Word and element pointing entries
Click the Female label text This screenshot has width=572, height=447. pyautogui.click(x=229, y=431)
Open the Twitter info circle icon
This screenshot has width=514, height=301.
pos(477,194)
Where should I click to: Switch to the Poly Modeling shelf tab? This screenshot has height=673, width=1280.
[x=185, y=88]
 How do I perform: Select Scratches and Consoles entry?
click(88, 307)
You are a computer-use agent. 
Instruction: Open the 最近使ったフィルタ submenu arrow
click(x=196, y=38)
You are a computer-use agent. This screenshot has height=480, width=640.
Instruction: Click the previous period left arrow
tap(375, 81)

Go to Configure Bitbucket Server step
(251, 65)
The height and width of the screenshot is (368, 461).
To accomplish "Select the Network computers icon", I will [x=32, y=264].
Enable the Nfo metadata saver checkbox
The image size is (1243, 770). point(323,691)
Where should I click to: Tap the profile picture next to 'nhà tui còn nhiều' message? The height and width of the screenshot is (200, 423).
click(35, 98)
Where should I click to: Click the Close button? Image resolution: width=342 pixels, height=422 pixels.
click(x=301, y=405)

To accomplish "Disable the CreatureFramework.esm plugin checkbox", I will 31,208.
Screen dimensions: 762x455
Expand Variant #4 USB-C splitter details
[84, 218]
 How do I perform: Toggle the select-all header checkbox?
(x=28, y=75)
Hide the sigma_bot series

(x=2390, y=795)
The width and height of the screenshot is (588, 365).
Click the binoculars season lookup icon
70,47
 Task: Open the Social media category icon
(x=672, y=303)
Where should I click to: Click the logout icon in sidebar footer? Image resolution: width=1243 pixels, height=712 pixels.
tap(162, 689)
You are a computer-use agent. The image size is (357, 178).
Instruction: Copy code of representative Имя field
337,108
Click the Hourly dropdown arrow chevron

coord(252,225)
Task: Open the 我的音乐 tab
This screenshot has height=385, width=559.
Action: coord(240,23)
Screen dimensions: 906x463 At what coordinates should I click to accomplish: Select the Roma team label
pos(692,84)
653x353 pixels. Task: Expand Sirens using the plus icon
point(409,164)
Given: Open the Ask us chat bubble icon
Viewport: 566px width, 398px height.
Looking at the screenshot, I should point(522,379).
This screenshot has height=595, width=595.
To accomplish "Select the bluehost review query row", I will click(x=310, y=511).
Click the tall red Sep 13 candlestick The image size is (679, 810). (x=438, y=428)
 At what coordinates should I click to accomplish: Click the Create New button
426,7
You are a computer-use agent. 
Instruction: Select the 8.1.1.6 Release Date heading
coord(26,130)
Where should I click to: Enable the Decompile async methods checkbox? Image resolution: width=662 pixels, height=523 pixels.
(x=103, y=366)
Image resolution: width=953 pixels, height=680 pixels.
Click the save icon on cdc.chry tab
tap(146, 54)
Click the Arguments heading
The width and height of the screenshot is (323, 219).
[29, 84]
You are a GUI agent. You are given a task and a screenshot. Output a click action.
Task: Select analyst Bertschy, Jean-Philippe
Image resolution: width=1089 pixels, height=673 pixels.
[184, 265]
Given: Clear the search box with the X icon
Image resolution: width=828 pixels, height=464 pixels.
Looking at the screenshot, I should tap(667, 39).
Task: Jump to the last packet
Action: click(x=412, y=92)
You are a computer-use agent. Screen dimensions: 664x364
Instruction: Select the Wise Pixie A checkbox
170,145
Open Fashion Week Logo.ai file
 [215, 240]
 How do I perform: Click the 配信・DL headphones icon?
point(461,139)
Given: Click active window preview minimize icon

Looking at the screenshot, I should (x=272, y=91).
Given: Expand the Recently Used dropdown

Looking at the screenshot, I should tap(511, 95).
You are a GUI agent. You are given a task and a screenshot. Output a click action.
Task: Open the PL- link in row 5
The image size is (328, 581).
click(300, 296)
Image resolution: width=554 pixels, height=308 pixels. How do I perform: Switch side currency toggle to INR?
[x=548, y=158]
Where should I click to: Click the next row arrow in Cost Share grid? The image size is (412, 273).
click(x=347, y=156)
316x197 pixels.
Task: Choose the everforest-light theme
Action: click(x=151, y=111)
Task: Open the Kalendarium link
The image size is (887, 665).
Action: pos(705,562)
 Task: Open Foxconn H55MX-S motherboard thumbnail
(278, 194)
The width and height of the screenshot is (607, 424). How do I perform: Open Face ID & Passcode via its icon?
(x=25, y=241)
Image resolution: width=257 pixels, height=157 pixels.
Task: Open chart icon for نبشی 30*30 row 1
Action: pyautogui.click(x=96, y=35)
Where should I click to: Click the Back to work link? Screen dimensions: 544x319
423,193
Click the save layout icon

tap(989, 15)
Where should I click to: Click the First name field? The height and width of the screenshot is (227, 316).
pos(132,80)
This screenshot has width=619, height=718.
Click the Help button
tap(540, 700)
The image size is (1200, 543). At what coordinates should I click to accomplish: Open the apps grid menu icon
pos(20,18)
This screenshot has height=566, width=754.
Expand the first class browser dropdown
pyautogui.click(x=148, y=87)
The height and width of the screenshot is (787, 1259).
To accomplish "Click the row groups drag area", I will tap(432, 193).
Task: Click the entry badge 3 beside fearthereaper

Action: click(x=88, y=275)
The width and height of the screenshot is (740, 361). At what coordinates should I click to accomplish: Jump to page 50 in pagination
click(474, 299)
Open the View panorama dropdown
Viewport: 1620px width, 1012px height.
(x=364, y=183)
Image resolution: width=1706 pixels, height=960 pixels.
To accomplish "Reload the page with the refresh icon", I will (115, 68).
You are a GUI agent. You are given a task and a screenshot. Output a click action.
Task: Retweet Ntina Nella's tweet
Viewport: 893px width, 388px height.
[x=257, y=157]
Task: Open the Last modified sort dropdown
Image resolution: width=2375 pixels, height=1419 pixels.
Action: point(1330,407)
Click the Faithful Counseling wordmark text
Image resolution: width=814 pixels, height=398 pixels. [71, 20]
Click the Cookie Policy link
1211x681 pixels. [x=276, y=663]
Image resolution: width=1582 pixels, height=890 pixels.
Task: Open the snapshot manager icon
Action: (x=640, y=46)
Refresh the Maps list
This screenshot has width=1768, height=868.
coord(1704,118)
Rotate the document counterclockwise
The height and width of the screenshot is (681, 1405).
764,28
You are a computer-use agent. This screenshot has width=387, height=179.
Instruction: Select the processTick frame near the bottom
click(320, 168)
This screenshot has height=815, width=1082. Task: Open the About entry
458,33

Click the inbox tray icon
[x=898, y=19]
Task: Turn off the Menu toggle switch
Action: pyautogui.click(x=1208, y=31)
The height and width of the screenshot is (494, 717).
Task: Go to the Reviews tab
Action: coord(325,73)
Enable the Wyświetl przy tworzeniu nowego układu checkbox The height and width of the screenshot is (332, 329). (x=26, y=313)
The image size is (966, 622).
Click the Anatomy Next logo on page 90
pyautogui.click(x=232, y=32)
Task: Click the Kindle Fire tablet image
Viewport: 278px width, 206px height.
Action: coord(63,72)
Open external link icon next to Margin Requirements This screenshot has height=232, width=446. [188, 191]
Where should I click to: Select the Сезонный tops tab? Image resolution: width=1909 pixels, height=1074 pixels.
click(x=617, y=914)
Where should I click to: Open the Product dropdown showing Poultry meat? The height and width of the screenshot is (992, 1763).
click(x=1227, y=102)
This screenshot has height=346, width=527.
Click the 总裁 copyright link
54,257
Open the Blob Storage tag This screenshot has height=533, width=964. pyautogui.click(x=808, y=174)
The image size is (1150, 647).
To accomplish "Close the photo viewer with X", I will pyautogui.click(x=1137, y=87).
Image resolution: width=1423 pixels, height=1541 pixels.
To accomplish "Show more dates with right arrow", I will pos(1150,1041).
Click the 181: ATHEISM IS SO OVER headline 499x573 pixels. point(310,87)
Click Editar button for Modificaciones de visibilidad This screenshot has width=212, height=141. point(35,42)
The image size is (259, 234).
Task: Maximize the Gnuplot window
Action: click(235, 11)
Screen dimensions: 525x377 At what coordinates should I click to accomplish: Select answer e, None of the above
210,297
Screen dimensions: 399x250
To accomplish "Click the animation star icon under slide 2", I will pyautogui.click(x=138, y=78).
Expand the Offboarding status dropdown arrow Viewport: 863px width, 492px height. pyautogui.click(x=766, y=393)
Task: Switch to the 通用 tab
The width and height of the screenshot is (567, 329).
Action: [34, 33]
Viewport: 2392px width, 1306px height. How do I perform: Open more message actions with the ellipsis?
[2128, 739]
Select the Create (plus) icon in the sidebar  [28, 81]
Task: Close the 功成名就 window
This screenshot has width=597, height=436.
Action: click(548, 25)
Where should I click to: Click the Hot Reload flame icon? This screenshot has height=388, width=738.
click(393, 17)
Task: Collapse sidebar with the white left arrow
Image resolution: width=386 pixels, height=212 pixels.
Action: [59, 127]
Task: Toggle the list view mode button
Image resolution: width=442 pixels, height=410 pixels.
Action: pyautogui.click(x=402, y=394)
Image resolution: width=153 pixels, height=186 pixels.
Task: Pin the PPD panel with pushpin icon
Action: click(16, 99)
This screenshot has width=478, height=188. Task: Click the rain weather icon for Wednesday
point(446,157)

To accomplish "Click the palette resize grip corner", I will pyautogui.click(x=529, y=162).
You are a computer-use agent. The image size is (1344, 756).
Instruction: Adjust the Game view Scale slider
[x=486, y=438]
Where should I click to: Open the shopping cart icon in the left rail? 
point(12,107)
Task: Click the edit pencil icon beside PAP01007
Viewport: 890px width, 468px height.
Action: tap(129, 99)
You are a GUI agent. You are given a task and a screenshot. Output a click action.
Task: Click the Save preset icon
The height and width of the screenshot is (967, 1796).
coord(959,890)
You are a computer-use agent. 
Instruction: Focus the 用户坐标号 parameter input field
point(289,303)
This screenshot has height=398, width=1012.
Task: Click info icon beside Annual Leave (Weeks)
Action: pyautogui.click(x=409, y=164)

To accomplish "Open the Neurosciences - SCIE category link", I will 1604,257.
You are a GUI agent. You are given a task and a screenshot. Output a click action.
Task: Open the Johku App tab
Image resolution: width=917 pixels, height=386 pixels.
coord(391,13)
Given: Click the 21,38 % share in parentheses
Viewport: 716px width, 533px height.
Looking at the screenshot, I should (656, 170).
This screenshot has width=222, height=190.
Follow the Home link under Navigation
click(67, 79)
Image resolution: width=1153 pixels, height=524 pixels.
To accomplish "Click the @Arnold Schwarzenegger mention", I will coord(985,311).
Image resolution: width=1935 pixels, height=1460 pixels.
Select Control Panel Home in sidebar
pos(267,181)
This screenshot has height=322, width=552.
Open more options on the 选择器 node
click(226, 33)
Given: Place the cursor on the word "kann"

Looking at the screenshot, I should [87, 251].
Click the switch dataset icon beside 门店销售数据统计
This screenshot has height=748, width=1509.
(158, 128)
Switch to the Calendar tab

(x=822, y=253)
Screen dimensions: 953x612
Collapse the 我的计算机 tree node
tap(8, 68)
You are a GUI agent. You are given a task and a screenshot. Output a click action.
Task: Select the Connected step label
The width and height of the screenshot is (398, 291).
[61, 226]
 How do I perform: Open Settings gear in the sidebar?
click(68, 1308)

Requirements
Copy the data from the line with "Given: Click the 21,38 % share in parentheses" to the line with "click(226, 33)" and output those lines unchanged.

Final result
Given: Click the 21,38 % share in parentheses
Viewport: 716px width, 533px height.
Looking at the screenshot, I should (656, 170).
This screenshot has width=222, height=190.
Follow the Home link under Navigation
click(67, 79)
Image resolution: width=1153 pixels, height=524 pixels.
To accomplish "Click the @Arnold Schwarzenegger mention", I will coord(985,311).
Image resolution: width=1935 pixels, height=1460 pixels.
Select Control Panel Home in sidebar
pos(267,181)
This screenshot has height=322, width=552.
Open more options on the 选择器 node
click(226, 33)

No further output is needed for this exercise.